Bruguiera cylindrica (L.)

Nama setempat :

Burus, tanjang, tanjang putih, tanjang sukim, tanjang sukun, lengadai, bius,
lindur.

Deskripsi umum :

Pohon selalu hijau, berakar lutut dan akar papan yang melebar ke samping
di bagian pangkal pohon, ketinggian pohon kadang-kadang mencapai 23 meter.
Kulit kayu abu-abu, relatif halus dan memiliki sejumlah lentisel kecil.
Daun : Permukaan atas daun hijau cerah bagian bawahnya hijau agak kekuningan. Unit
& Letak: sederhana & berlawanan. Bentuk: elips. Ujung: agak meruncing.
Ukuran: 7-17 x 2-8 cm.

Bunga :

Bunga mengelompok, muncul di ujung tandan (panjang tandan: 1-2 cm). Sisi
luar bunga bagian bawah biasanya memiliki rambut putih. Letak: di ujung
atau ketiak tangkai/tandan bunga. Formasi: di ujung atau ketiak tangkai/tandan
bunga. Daun Mahkota: putih, lalu menjadi coklat ketika umur bertambah, 3-
4 mm. Kelopak Bunga: 8; hijau kekuningan, bawahnya seperti tabung.


Buah :

Hipokotil (seringkali disalah artikan sebagai “buah”) berbentuk silindris
memanjang, sering juga berbentuk kurva. Warna hijau didekat pangkal buah
dan hijau keunguan di bagian ujung. Pangkal buah menempel pada kelopak
bunga. Ukuran: Hipokotil: panjang 8-15 cm dan diameter 5-10 mm.


Ekologi :

Tumbuh mengelompok dalam jumlah besar, biasanya pada tanah liat di belakang
zona Avicennia, atau di bagian tengah vegetasi mangrove kearah laut. Jenis
ini juga memiliki kemampuan untuk tumbuh pada tanah/substrat yang baru
terbentuk dan tidak cocok untuk jenis lainnya. Kemampuan tumbuhnya pada
tanah liat membuat pohon jenis ini sangat bergantung kepada akar nafas untuk
memperoleh pasokan oksigen yang cukup, dan oleh karena itu sangat responsif
terhadap penggenangan yang berkepanjangan. Memiliki buah yang ringan dan
mengapung sehinggga penyebarannya dapat dibantu oleh arus air, tapi
pertumbuhannya lambat. Perbungaan terjadi sepanjang tahun.

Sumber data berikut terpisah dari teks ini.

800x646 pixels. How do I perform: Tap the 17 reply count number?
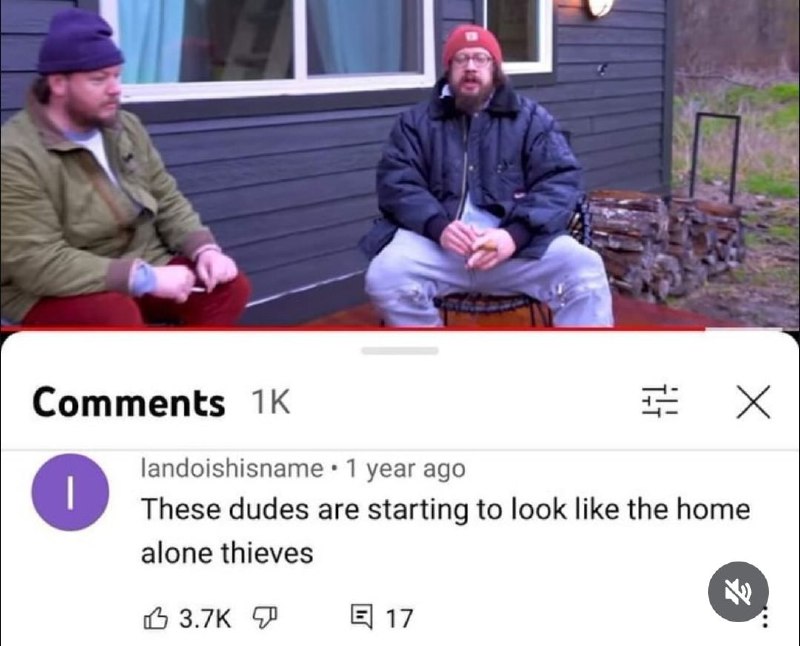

 Penyebaran : Asia Tenggara dan Australia, seluruh Indonesia, termasuk Irian Jaya.

Kelimpahan : Umum.

Manfaat :

Untuk kayu bakar. Di beberapa daerah, akar muda dari embrionya dimakan
dengan gula dan kelapa. Para nelayan tidak menggunakan kayunya untuk
kepentingan penangkapan ikan karena kayu tersebut mengeluarkan bau yang
menyebabkan ikan tidak mau mendekat.